Methods: A comprehensive literature search of PubMed and Scopus databases was conducted from the inception of the databases to January 31, 2024. Search terms included "[disease state] AND [biologic class]" or "[disease state] AND [biologic name]".
Results: Of the 672 screened articles, 55 met the following inclusion criteria: (1) diagnosis of either CM, SM, or MCS, and (2) treatment with one of the following biologic regimens: tyrosine kinase inhibitor (TKI) (including a JAK/STAT inhibitor (JAK1/2i), or a monoclonal antibody). Treatment led to successful resolution of the disease or reduction of symptoms in 90% of the patients using TKIs (n=698), including all patients (n=4) using the JAK1/2i ruxolitinib alone, and 90.6% (n=125) using monoclonal antibodies.

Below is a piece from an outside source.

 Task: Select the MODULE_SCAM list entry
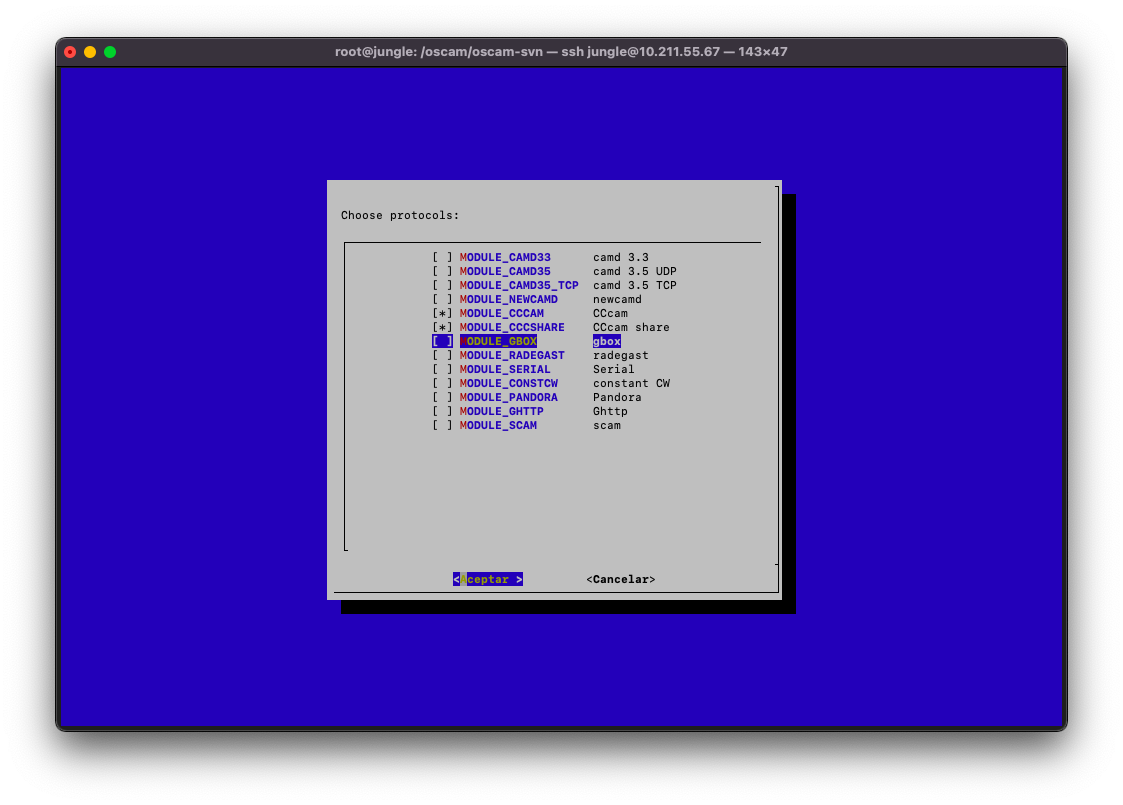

Conclusion: Successful treatment or symptom improvement of SM, CM, and MCS has been demonstrated through the use of JAK1/2i, TKI, and monoclonal antibodies. More studies are needed to characterize JAK1/2i regimens as clinical trials are lacking.
INTRODUCTION
Mastocytosis refers to a group of disorders in which clonal mast cells proliferate and accumulate in various organs, triggering different physiologic responses. The disease is divided into 3 main categories: systemic mastocytosis (SM), cutaneous mastocytosis (CM), and mast cell sarcoma (MCS) (Table 1). The prevalence of mastocytosis is estimated to be 1 in 10,000, with the incidence being approximately 1 in 100,000 per year, with 65% of cases presenting in pediatric populations.1 The disease is believed to be driven by a mutation in the c-kit proto-oncogene (KIT), which encodes the KIT protein. Proliferation of mast cells is driven by stem cell factor (SCF) protein binding to its receptor, KIT. With the c-kit mutation, there can be an activating mutation, ligand-independent activation, or suppression of protein apoptosis that drives the proliferation of mast cells we see in mastocytosis.2 Interestingly, somatic gain of function mutation in the KIT gene, D816V exon 17, is found in over 80% of those with adult-onset mastocytosis, highlighting the role of KIT mutations in the pathogenesis of the disease. However, studies have shown that this is not the case for pediatric populations, as around 86% of children did not exhibit this mutation in 1 study.3 These genetic pathophysiologic differences illustrate the importance of correctly identifying the mutation present in order to help curate targeted therapeutic regimens.